Exercise prompt - Please extend the essay below on clearing excess possessions from the home, picking up right after its final sentence.

Extracted text -
==================================================

This You-tube video, if you've never seen it, is a clip from the program Clean Sweep. Several years ago when we had a satellite dish, it used to come on right around the time we got home from church on Sundays, and the kids and I would get a quick lunch and watch. You know what happens after they blow the whistle? Everybody gets busy and hauls EVERYTHING in that room out to the yard, for sorting and a whole lot of discarding. Some of it, they junk--the dirty, the useless. Some of it gets sold in a big yard sale. The best stuff gets kept and incorporated into a new room design.
I learned several things from watching this show.
1) Many of our houses contain several-times-over-enough stuff already to be beautiful, functional, and express our dreams, values, and individuality. At church we are watching a DVD series with Dallas Willard, and in yesterday's session he stated that humans are "treasuring creatures." Our "things" are important to us; they give us identity; they give us comfort. As Edith Schaeffer says, they also give us continuity when housing has to change or life gets difficult. It's not unnatural to want to have treasured possessions, cherished things. Sometimes they remind us of people we love, or places we've been, or special times.
What Edith Schaeffer didn't deal with so much, around 1970, was the problem of Too Much. She didn't talk much about shopping addiction, hoarding, or just getting stuck with a load of somebody else's possessions. The issue of creative homemaking for us now is often cutting down, cleaning out, detaching ourselves from enough of the "stuff" so that we can cherish the most meaningful, most memorable, most beautiful. Charlotte Mason talks about using our will to make choices, rather than just accepting whatever default options present themselves; in making our homes more homelike, that would include making conscious choices about the things you want in a room, and what you don't want.

==================================================

Data shown -
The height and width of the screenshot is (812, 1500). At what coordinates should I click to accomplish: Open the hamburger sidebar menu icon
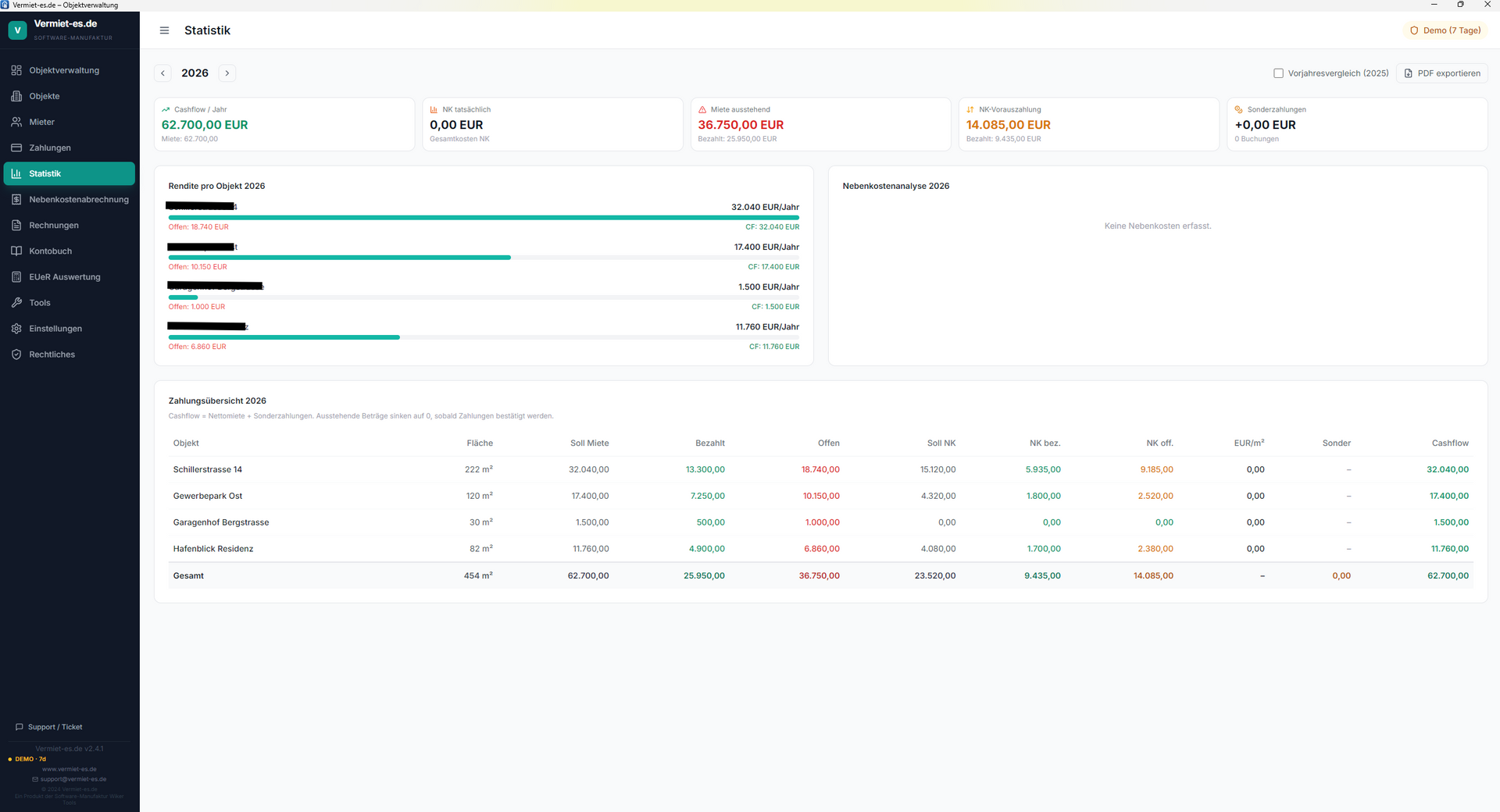click(164, 30)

==================================================

Task output -
2) If you're letting it get dirty, piled over with junk, even mouse-inhabited (like one Clean Sweep family's "heirloom clock"), then maybe you don't really care about it.
2b) Honesty time: abandoned projects and hobbies, clothes that don't fit, mousey clocks, big buying mistakes--let them go.
3) If you do care about something, then use your newly-cleared-out space to use or display it. On one episode, the Clean Sweep decorator framed some fabric and glued on treasured but hidden-in-a-box dried rosebuds. As I recall, the decorators also found ways to display Scout memorabilia (after deciding that it WAS really important to the owner), and odd pieces of inherited furniture (ditto). That doesn't mean that you have to turn EVERY dried flower into art, or that EVERY ex-Scout should have his/her badges on display (or should even keep them). That's where individuality happens.
3b) I don't know if this came up on Clean Sweep, but sometimes, especially with children, "treasures" that were once loved can be outgrown. A good clue is if the dust on the model horses is now an inch thick.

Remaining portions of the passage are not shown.